### Aim of the task:
Would you return, word for word, the lines of the data below from the line with "実績 (587, 16)" through the line with "#ルーテシア車検 (109, 438)", and no others?

### Provided records:
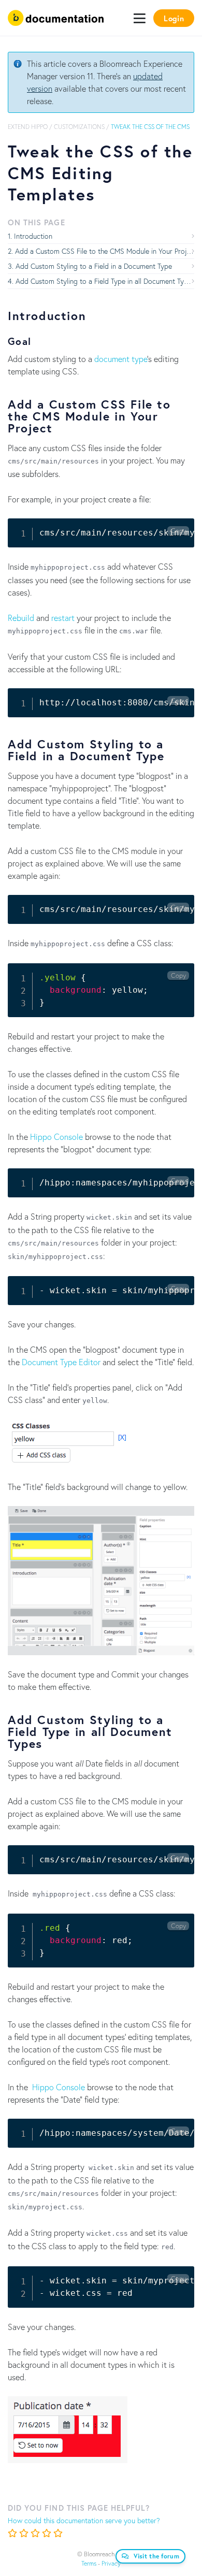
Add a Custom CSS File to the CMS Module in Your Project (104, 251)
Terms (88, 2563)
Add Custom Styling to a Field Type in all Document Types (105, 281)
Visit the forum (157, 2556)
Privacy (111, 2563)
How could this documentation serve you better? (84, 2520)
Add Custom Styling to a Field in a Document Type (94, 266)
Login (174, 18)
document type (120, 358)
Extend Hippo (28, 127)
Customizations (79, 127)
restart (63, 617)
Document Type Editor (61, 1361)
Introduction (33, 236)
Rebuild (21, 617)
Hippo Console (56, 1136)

---

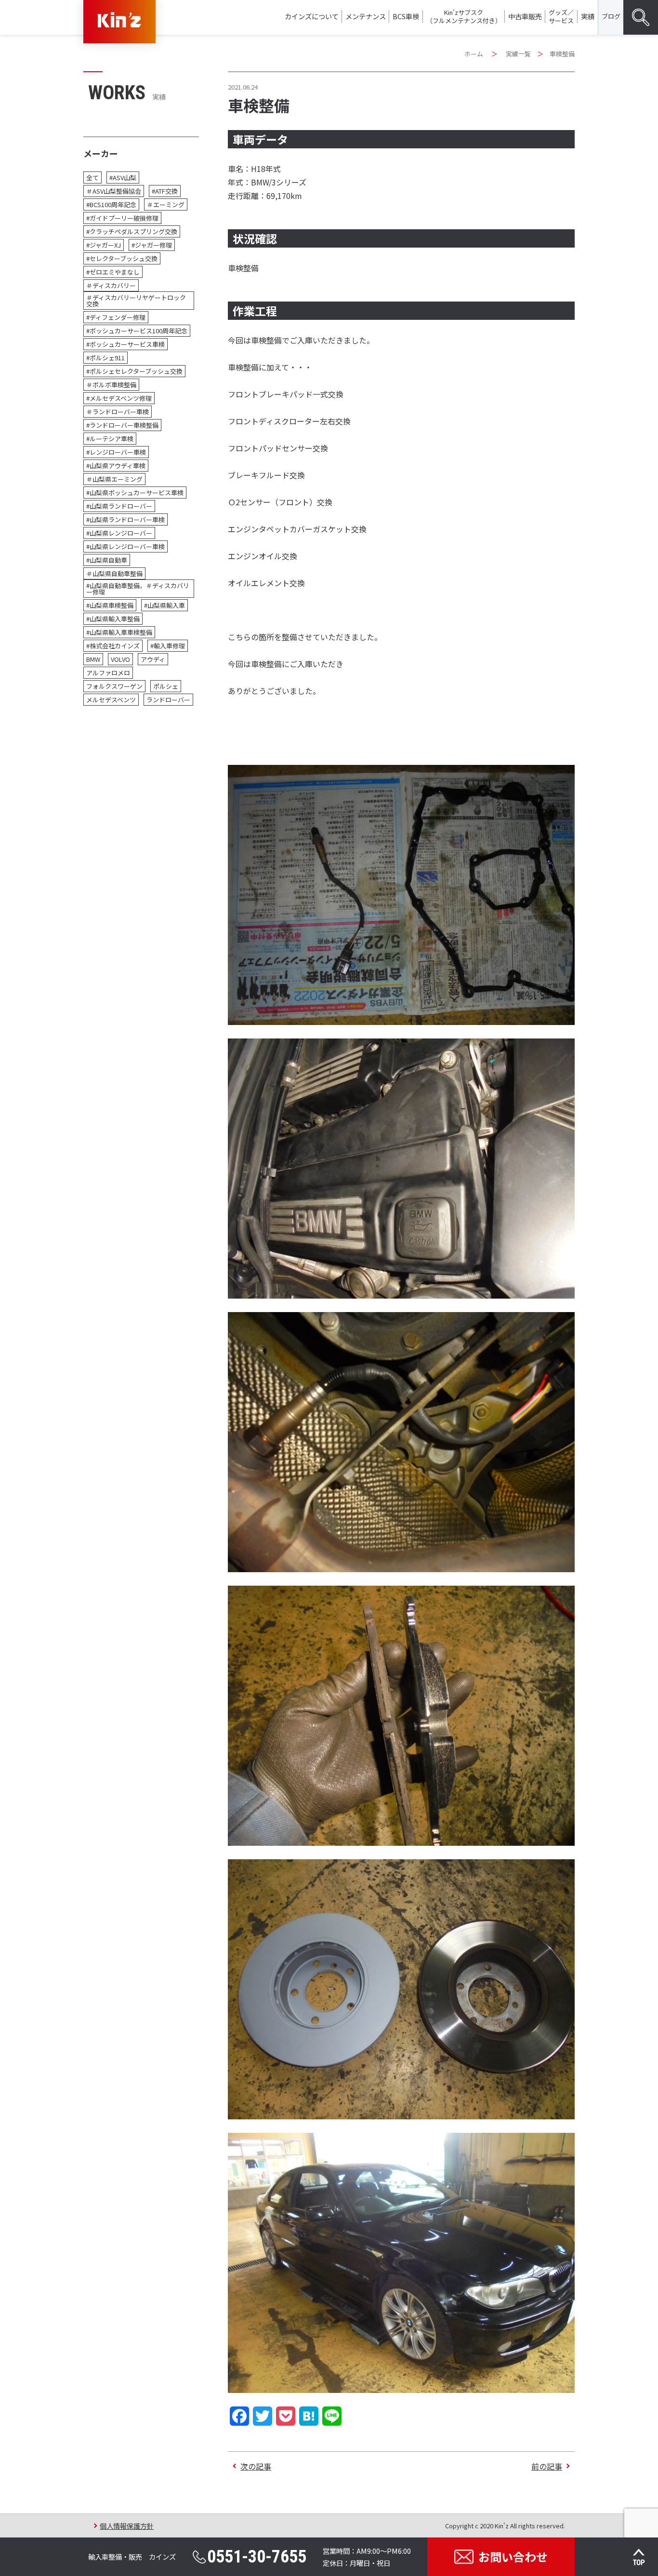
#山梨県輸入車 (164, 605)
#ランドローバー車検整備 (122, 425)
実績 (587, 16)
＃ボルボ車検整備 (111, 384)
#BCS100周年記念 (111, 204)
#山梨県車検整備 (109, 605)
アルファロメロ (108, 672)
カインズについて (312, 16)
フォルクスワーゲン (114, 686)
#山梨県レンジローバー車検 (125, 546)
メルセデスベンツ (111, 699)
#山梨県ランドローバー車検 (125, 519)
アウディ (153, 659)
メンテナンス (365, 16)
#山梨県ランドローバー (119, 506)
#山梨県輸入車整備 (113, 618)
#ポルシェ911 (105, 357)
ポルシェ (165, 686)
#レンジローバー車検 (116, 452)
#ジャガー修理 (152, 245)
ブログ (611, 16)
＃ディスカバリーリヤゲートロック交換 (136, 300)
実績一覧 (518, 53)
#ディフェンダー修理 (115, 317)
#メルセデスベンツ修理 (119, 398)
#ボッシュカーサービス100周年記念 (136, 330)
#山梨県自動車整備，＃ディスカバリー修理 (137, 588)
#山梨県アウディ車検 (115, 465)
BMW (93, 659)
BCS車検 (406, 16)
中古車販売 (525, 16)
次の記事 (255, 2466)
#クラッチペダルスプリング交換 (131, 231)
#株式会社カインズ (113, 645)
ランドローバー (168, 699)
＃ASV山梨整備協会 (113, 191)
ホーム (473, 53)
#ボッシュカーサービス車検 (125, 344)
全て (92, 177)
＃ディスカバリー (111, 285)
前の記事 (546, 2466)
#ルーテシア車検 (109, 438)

### Answer area:
実績 (587, 16)
＃ボルボ車検整備 (111, 384)
#BCS100周年記念 (111, 204)
#山梨県車検整備 (109, 605)
アルファロメロ (108, 672)
カインズについて (312, 16)
フォルクスワーゲン (114, 686)
#山梨県レンジローバー車検 (125, 546)
メルセデスベンツ (111, 699)
#山梨県ランドローバー車検 (125, 519)
アウディ (153, 659)
メンテナンス (365, 16)
#山梨県ランドローバー (119, 506)
#山梨県輸入車整備 (113, 618)
#ポルシェ911 (105, 357)
ポルシェ (165, 686)
#レンジローバー車検 (116, 452)
#ジャガー修理 (152, 245)
ブログ (611, 16)
＃ディスカバリーリヤゲートロック交換 (136, 300)
実績一覧 (518, 53)
#ディフェンダー修理 (115, 317)
#メルセデスベンツ修理 (119, 398)
#ボッシュカーサービス100周年記念 (136, 330)
#山梨県自動車整備，＃ディスカバリー修理 (137, 588)
#山梨県アウディ車検 (115, 465)
BMW (93, 659)
BCS車検 (406, 16)
中古車販売 (525, 16)
次の記事 (255, 2466)
#クラッチペダルスプリング交換 (131, 231)
#株式会社カインズ (113, 645)
ランドローバー (168, 699)
＃ASV山梨整備協会 (113, 191)
ホーム (473, 53)
#ボッシュカーサービス車検 (125, 344)
全て (92, 177)
＃ディスカバリー (111, 285)
前の記事 (546, 2466)
#ルーテシア車検 (109, 438)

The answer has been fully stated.